> [书面要求] 从含有“Click Найти button in the first screen”的那一行开始，到含有“tap(375, 172)”的那一行结束，重写这些条目，把其中的“price label”改为“price tag”，其余一律不变。答案中请略去图片。

> [输入材料]
____________________

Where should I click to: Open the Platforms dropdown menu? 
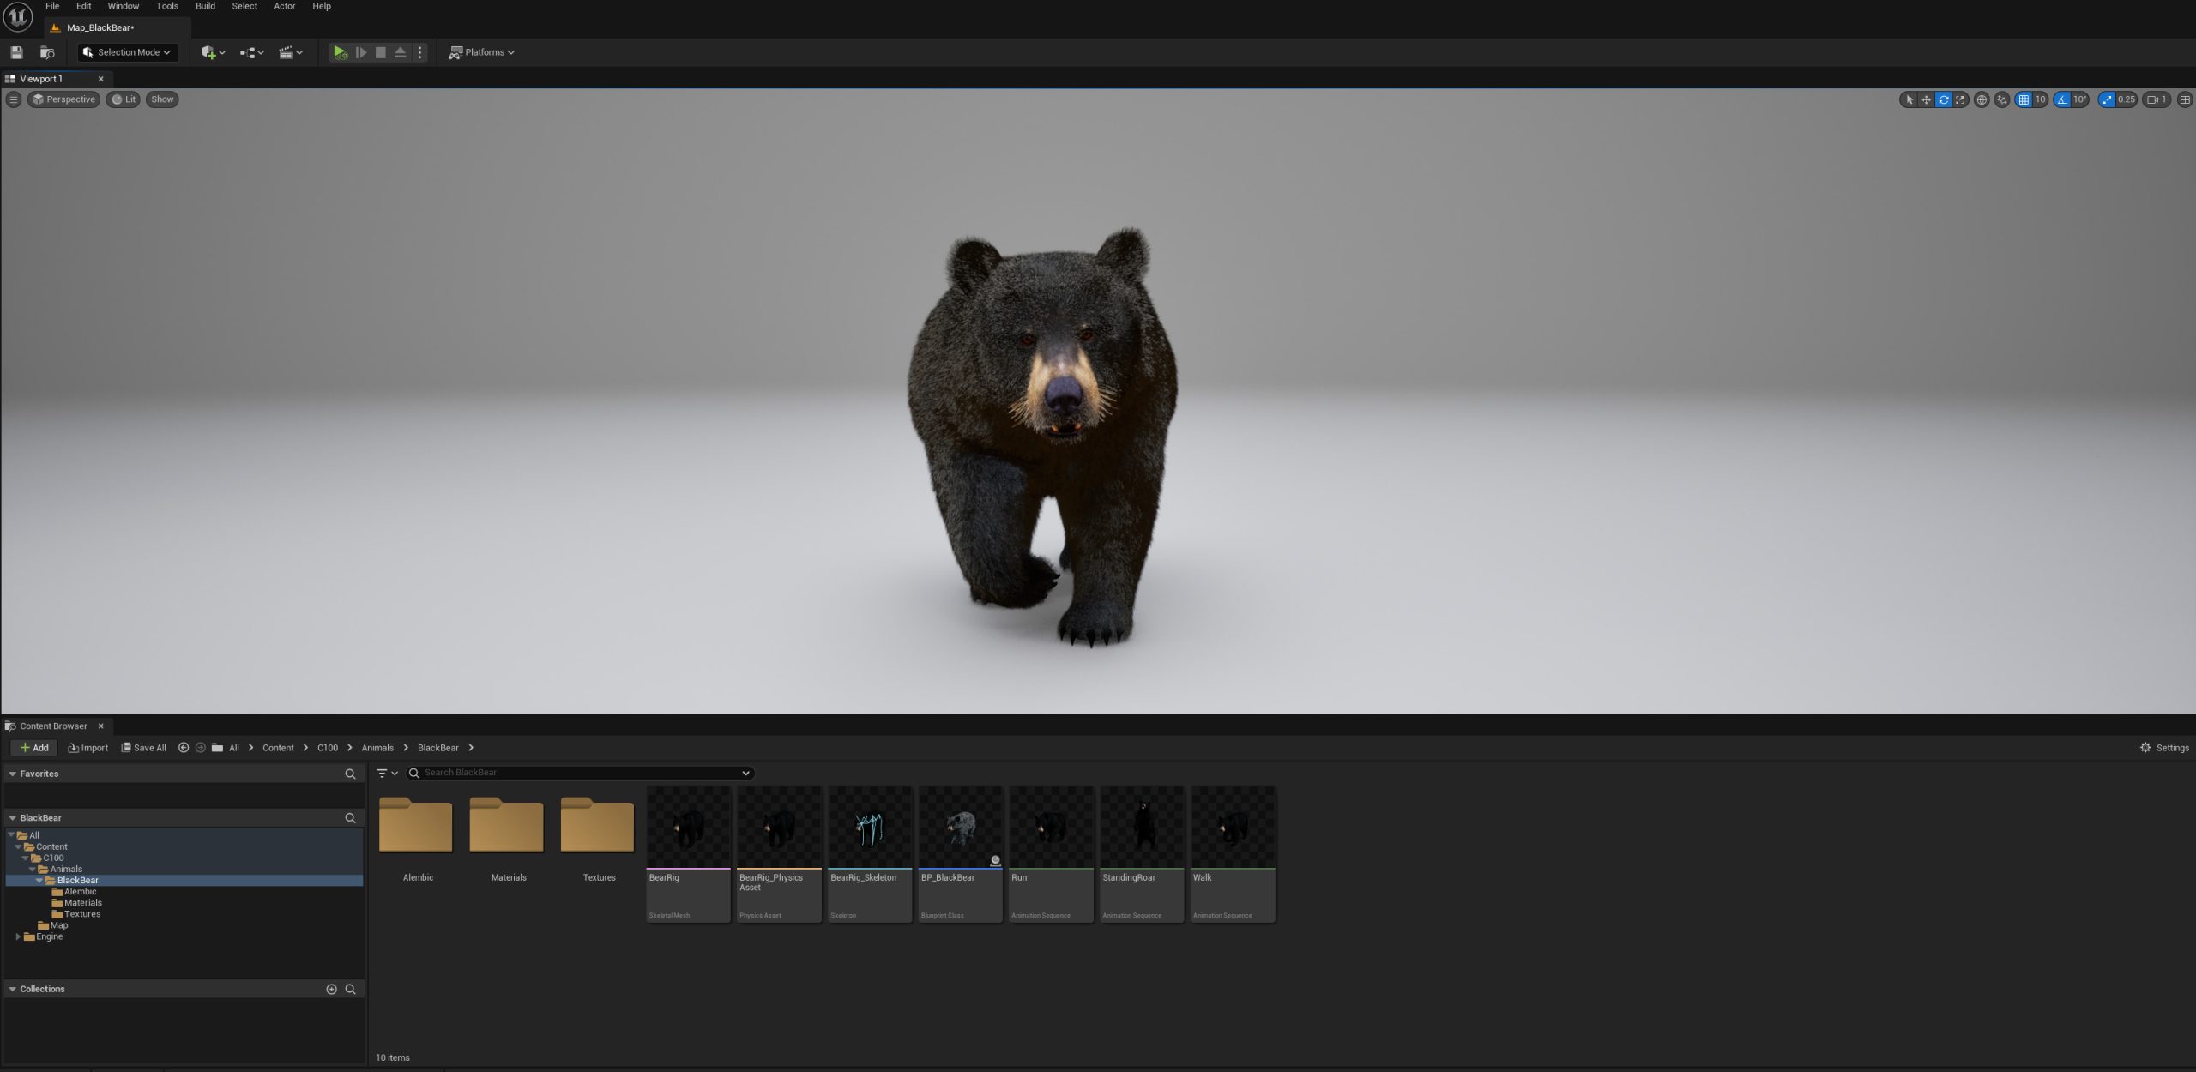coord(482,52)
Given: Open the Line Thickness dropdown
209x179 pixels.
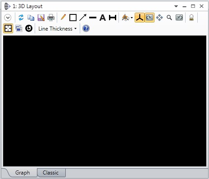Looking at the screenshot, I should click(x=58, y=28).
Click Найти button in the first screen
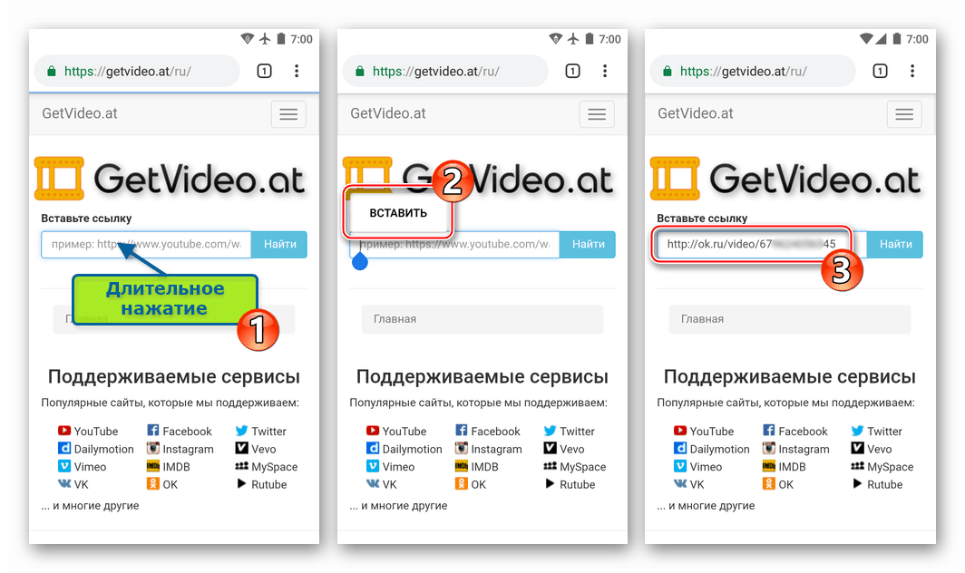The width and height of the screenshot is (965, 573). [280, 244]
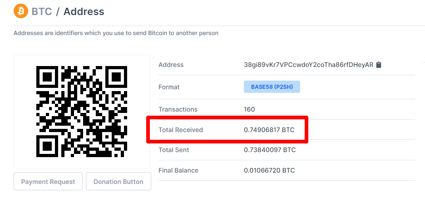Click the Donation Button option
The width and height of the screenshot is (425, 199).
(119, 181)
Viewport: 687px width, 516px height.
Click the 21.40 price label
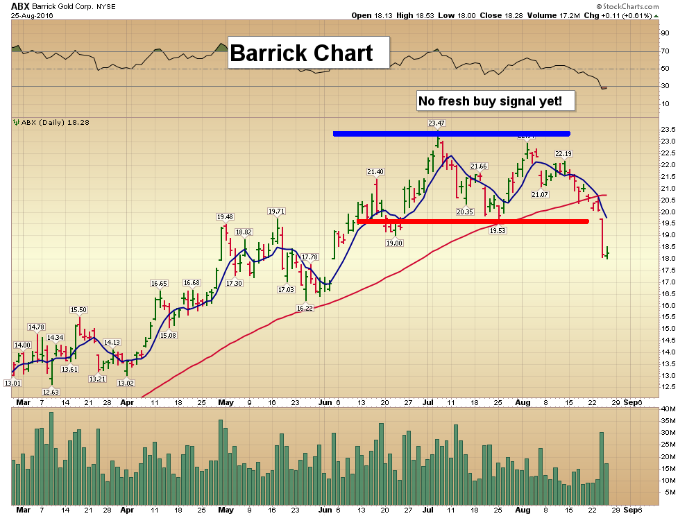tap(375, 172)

____________________

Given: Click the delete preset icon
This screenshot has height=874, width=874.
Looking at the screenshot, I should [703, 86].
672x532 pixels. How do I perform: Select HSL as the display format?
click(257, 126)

____________________

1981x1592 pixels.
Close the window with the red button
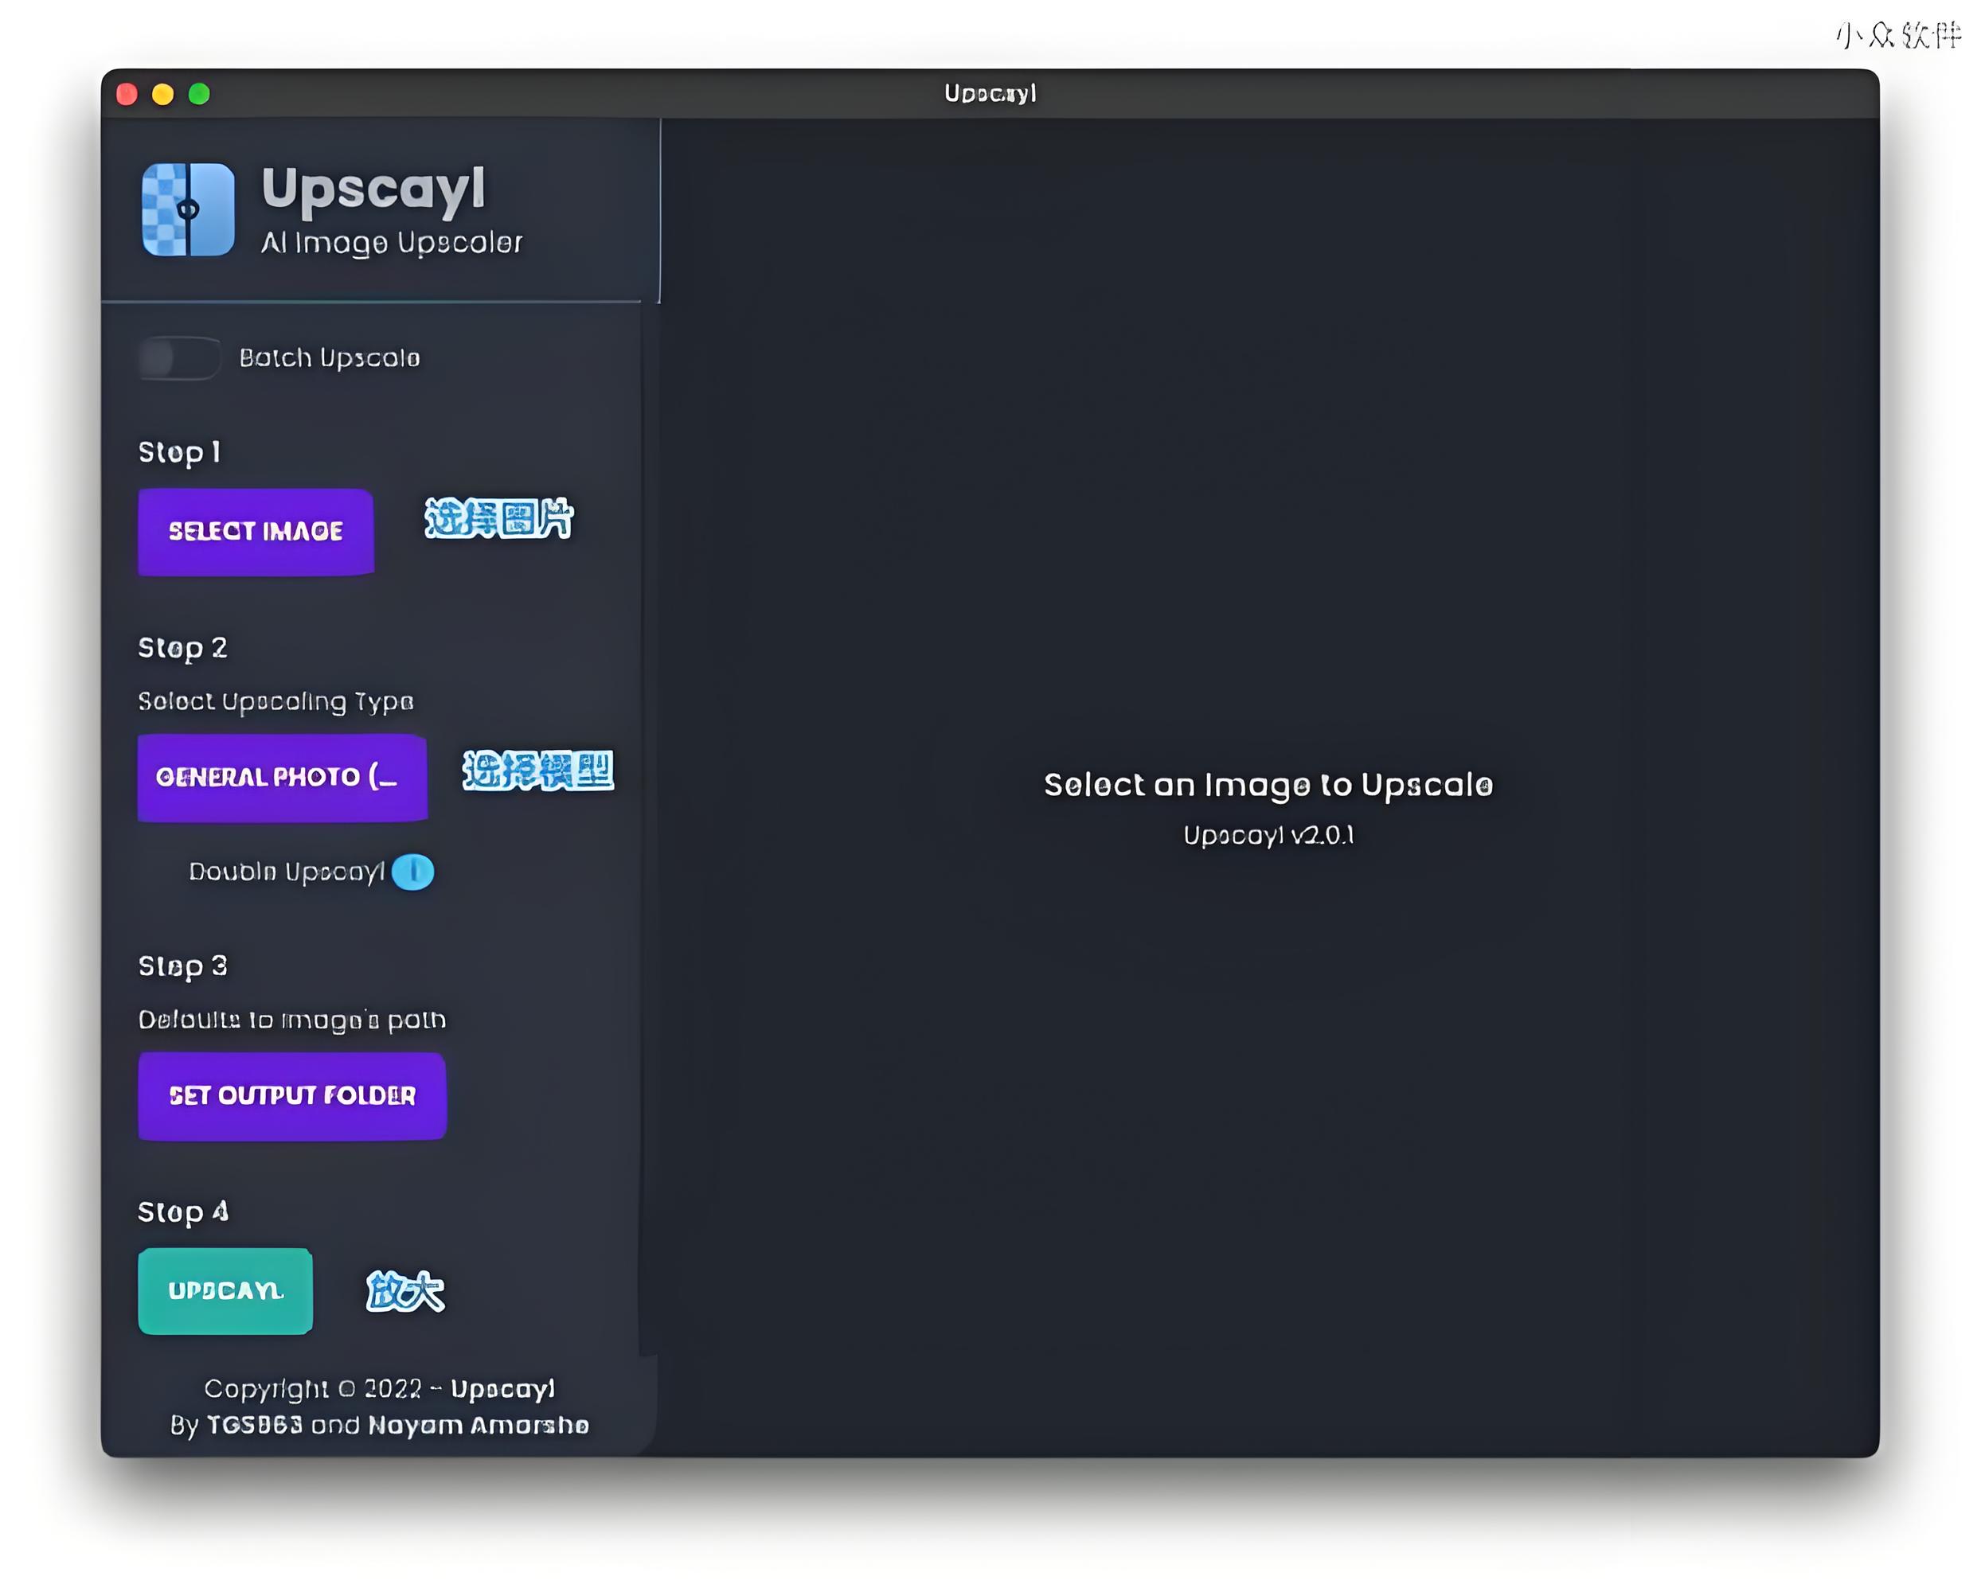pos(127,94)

____________________

> [练习答复]
Click Найти button in the first screen
The width and height of the screenshot is (965, 573). [280, 244]
Click the Donation Button option
The width and height of the screenshot is (425, 199).
(119, 181)
Viewport: 687px width, 516px height.
Click the 21.40 price tag
tap(375, 172)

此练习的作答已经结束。